リリアは、青年と母親を交互にみつめて、そう言った。

 

 まもなくして、父親のルドルフが仕事から帰ってきた。そして、このただ事ではない光景を見て驚き、こう叫んだ。

「ど…どうしたんだっ!…何があった コリンっ」

「…あんた、この方はソユーズ家の執事さんなんだよ」

冷静にコリンは答えた…。

「ソユーズ家の…」

ルドルフも全てを察知して、その場に佇んだ…。

 

 しばらくの沈黙のあと、カイルは同行した弁護士と一緒に話を進めていった。

「この手紙によると、約16年前あなた達夫婦は、その当時働いていたソユーズ家から、生まれたばかりの長女 リリアを誘拐し、その後しばらくあちこちを転々として、10年前この街に再び戻ってきた…ということですが…それに相違ないですね」

リリアは驚愕した…。初めて聞く話だった…。

(私がソユーズ家の長女?誘拐された?今まで育ててくれた両親は、犯罪者だというのっ)

「そんなの嘘よっ!! ね 嘘でしょ 母さん」

コリンはリリアをみつめて、

「本当のことなんだよ、リリア…今まで私たちは、あんたを騙してきたんだ

ごめんねリリア…でもね、あの当時、私たちには子供がいなくて、本当にあんたが可愛くて…ついついいけないことだと知りつつ、やっちまったんだよ」

リリアを抱きしめてコリンは全てを告白した。

リリアは突然の告白に放心状態になった…。

「…しばらく、一人にさせて…」

そして立ち上がり、そのままフラフラと自分の部屋に戻っていった。

「…お嬢様は何も知らずに育ったのだから、突然こんな話をきいて驚かれるのは無理ないでしょう 事実を受け入れるのに少し時間がいるようですね」

リリアのことを思いやったカイルだったが、コリンとルドルフを再び見据え、こう言い放った。
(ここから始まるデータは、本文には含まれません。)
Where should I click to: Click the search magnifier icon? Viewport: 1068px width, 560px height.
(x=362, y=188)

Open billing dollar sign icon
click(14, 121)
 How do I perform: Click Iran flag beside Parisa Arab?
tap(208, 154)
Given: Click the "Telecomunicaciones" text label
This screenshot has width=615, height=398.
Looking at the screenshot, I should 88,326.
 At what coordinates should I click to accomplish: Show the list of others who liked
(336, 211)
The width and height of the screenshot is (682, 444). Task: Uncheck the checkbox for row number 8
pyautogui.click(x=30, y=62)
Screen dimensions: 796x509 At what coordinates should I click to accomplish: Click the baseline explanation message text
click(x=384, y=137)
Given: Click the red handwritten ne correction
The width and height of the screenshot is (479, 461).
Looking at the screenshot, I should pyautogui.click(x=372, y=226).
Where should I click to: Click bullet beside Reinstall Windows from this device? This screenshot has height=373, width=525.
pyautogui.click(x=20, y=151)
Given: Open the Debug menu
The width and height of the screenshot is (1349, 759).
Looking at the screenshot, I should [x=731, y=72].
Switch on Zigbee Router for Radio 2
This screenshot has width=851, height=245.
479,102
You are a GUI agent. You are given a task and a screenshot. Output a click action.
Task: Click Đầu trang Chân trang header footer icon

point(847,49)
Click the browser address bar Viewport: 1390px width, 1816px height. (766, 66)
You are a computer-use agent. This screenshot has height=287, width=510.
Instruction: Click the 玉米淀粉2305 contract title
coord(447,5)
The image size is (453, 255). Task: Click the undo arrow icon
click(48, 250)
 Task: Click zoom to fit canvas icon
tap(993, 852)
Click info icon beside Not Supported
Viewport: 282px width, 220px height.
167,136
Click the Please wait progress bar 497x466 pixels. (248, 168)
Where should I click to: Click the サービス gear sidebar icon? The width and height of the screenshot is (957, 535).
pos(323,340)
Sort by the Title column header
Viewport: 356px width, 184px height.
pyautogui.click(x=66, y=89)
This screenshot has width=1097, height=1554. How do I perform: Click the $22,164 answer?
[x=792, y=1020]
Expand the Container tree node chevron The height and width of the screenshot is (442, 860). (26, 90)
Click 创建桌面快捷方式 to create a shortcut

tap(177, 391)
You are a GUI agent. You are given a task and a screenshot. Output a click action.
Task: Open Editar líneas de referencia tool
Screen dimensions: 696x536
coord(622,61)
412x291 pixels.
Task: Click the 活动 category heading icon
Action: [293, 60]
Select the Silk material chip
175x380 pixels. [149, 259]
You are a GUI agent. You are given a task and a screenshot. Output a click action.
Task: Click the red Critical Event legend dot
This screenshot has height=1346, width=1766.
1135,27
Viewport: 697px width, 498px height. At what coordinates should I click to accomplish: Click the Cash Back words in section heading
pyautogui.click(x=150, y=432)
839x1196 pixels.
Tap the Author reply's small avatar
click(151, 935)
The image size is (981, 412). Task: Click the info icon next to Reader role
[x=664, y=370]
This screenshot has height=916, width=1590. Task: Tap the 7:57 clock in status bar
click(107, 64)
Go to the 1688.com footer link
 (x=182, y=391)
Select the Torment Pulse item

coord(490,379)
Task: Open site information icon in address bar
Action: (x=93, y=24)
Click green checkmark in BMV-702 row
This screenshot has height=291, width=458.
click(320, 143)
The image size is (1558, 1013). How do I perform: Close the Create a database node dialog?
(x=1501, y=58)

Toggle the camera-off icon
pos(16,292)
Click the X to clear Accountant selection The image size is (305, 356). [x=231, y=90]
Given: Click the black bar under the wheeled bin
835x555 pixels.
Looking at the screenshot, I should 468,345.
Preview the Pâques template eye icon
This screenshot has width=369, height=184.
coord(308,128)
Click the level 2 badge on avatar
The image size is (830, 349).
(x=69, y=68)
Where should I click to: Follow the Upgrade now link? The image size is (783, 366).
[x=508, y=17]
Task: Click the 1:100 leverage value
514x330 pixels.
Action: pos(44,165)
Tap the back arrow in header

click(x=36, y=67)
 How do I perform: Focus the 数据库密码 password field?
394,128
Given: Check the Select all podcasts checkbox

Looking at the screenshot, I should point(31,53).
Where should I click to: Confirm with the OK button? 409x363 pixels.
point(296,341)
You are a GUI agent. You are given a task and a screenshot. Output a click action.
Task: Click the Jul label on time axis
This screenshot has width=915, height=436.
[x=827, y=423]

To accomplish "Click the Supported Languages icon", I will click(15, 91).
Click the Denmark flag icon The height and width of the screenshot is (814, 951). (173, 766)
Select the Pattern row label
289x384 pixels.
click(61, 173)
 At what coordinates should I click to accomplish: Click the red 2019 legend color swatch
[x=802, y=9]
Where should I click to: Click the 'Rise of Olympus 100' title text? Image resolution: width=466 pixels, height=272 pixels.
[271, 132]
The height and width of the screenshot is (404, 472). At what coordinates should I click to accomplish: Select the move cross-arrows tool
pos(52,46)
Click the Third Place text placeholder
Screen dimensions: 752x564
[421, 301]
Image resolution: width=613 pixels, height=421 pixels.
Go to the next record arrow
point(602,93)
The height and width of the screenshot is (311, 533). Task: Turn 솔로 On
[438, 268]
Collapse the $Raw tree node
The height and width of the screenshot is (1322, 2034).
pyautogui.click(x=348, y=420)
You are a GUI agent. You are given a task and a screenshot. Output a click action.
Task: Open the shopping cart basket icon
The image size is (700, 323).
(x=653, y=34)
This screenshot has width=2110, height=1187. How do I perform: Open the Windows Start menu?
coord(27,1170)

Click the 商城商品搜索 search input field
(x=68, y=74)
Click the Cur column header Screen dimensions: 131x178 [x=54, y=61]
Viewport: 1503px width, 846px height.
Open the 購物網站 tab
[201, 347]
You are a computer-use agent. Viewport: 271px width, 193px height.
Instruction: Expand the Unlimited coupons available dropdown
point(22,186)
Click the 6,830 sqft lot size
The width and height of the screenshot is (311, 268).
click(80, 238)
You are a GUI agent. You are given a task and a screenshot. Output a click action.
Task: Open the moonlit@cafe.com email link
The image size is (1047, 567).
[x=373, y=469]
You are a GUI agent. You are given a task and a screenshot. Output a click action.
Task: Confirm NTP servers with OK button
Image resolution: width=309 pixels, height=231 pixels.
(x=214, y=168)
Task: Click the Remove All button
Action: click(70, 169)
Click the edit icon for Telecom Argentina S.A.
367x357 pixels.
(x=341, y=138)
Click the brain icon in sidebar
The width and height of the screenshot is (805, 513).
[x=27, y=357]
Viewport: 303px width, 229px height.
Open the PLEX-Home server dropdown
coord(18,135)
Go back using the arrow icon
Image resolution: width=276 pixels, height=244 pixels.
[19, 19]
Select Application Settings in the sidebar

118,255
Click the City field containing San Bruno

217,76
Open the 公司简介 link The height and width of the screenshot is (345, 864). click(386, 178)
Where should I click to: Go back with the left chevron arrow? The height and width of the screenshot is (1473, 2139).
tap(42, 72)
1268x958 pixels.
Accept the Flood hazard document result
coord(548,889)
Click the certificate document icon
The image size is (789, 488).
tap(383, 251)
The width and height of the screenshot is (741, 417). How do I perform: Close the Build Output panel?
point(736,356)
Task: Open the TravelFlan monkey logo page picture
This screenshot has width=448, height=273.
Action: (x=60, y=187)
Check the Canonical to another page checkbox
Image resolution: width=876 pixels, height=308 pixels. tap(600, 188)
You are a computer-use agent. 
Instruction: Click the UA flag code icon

「いくら子供が欲しかったからといって、あなた方のやったことは完全なる犯罪です

本来なら重く罰せられて当然なのですよ…

しかし、ご病床の奥様は今まで無事に健康に育ててくれたことも考慮して、このままお嬢様をソユーズ家に返し、尚且つ二度と逢わないことを承諾してくれたら、罪に問わないとおっしゃっておられます…ここにサインしてください」

カイルはカバンから一枚の承諾書を出して二人に促した…。

「あの子と二度と逢わない…わかりました お約束します」

ルドルフは、ペンをとりその承諾書にサインをした。

「リリア…」

ルドルフは、16年間育てた血のつながらない娘の名をつぶやいた…。

 

 部屋に戻ってから、リリアはベッドに横たわり、ずっと考えていた…。

しかし、いくら考えても頭が混乱していて、答えなど出そうになかった。一体、自分の身に何が起きようとしているのか…これから、何処へ向かおうとしているのか…。

 ひとつだけ確かなのは、自分を育ててくれた父と母には何の恨みもなく、むしろ感謝の気持ちでいっぱいであるということだった。

(うちは貧しかったけど、家族3人明るく楽しく生きてきた…父さんも母さんも働き者で、学校にも通わせてくれたし、私は幸せだったわ)

リリアは、昔の懐かしい思い出を思い浮かべながら、そっと目を閉じた…。

 

 次の日、再びカイルがリリアの家を訪れた。

昨日の返事を聞くためでもあるが、どのみちリリアを無理にでも屋敷に連れて帰るつもりでいた…。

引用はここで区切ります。